Matrix solution with Numpy: no solution?

Question

Ran a simple script in Numpy to solve a system of 3 equations:

from numpy import *
a = matrix('1 4 1; 4 13 7; 7 22 13')
b = matrix('0;0;1')
print linalg.solve(a,b)

But when I ran it through the command prompt, I somehow got:

[[  3.46430741e+15]
 [ -6.92861481e+14]
 [ -6.92861481e+14]]

although Wolfram Alpha says there's no solution.

Does anyone know why there seems to be this difference between the Numpy/WRA answers?

Answer 1

If you take pen and paper (or use numpy.linalg.matrix_rank) and calculate the ranks of the coefficient and the augmented matrix you'll see that, according to Rouché–Capelli theorem, there is no solution. So Wolfram is right.

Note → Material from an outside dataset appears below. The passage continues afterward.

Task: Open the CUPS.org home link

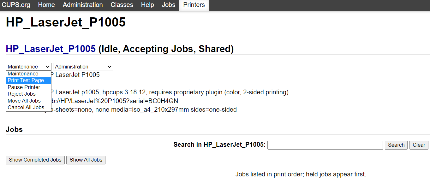Action: pos(16,5)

NumPy searches for numerical solution of equation using LU decomposition. Without going into details LU decomposition involves divisions, divisions in FP arithmetic can lead to significant errors.

If you check:

a = np.matrix('1 4 1; 4 13 7; 7 22 13')
b = np.matrix('0;0;1')

c = np.linalg.solve(a,b)
np.linalg.norm(a * c - b)
## 2.0039024427351748

you'll see that NumPy solution is far from being correct.